Red Hat Bugzilla – Bug 111800
grep probs w/ regex and utf-8
Last modified: 2007-11-30 17:10:34 EST
From Bugzilla Helper:
User-Agent: Mozilla/5.0 (X11; U; Linux i686; en-US; rv:1.4.1)
Description of problem:
grep '^[bs][ir][nc]' <file>
occasionally reports incorrect results.
Version-Release number of selected component (if applicable):
grep > 2.5.1-17
Steps to Reproduce:
1. Download the file foo from the attachment.

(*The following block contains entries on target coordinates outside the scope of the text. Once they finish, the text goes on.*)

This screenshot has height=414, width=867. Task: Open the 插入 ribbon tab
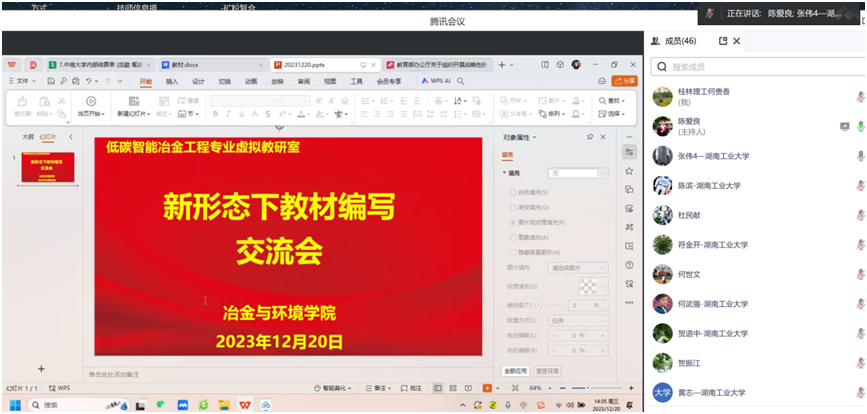pos(172,81)
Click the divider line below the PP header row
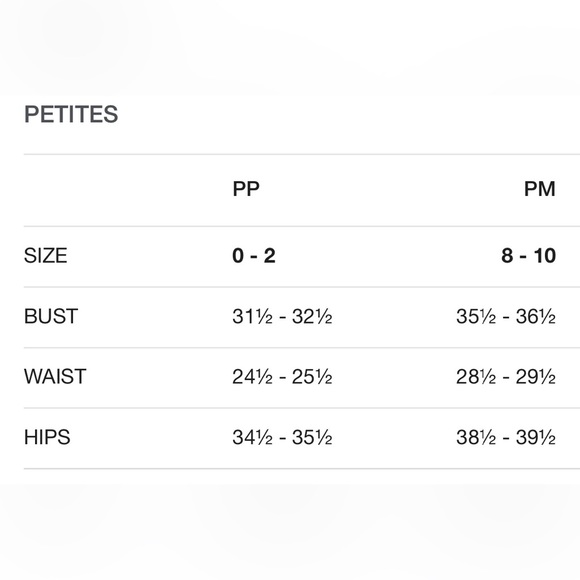 pyautogui.click(x=302, y=226)
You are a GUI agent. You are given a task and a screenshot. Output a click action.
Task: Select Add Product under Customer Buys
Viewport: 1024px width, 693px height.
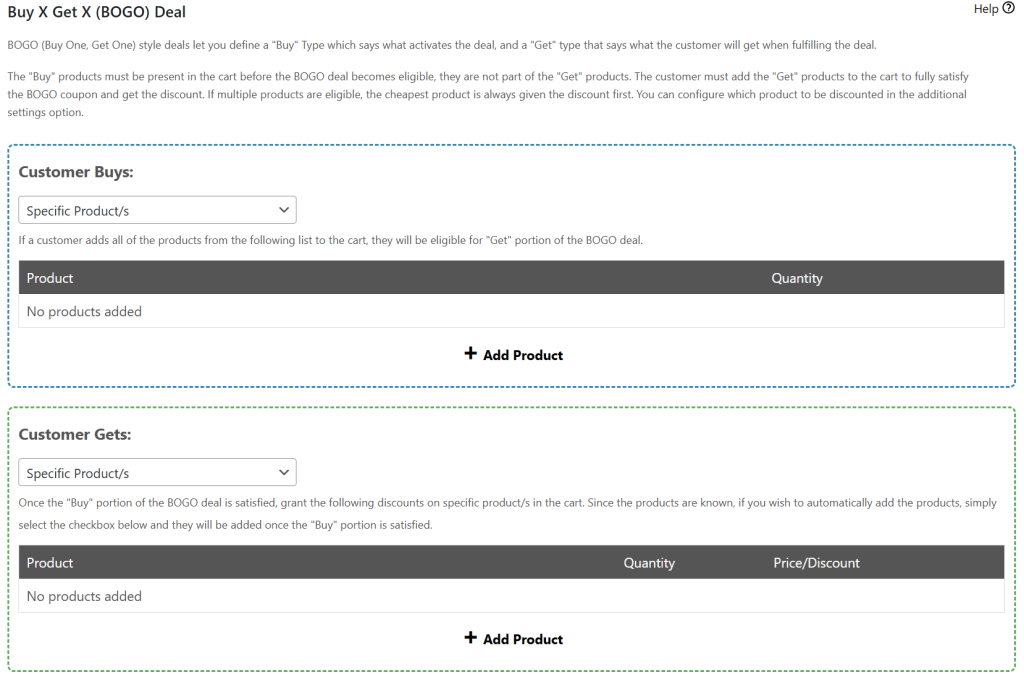[513, 354]
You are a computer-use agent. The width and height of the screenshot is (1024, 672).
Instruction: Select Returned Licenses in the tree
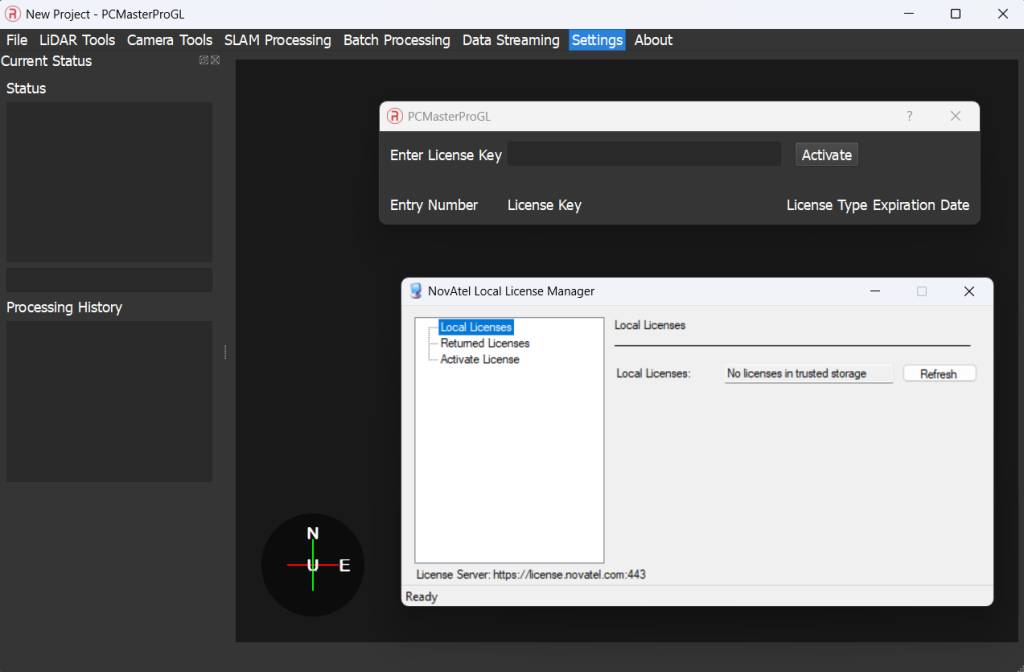point(485,343)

grep '^[bs][ir][nc]' foo > out
Each line from file foo is supposed to match the regex, so
wc -l foo
wc -l out
should report the same number of lines
Actual Results: # grep '^[bs][ir][nc]' foo > out && wc -l foo out
In a LANG=en_US.UTF-8 environment, the number of lines differ,
apparently the regex match has failed.
In a C-locale, this issue does not occur:
# LANG=C grep '^[bs][ir][nc]' foo > out && wc -l foo out
Expected Results: Function. The input file is plain ASCII and does
not contain any UTF-8 chars.
grep-2.5.1-17 was not affected.
In FC1, grep-2.5.1-17.2 was the first version of grep to expose this
All versions in rawhide / FC1/development up to and including 2.5.1-22
suffer from this issue.
Created attachment 96442 [details]
input data to reproduce the bug mentioned in the PR
Please try this package:
and let me know whether it fixes the problem for you.
Yes, it seems to fix my problem. At least my testcases don't fail anymore.
An errata has been issued which should help the problem
described in this bug report. This report is therefore being
closed with a resolution of ERRATA. For more information
on the solution and/or where to find the updated files,
please follow the link below. You may reopen this bug report
if the solution does not work for you.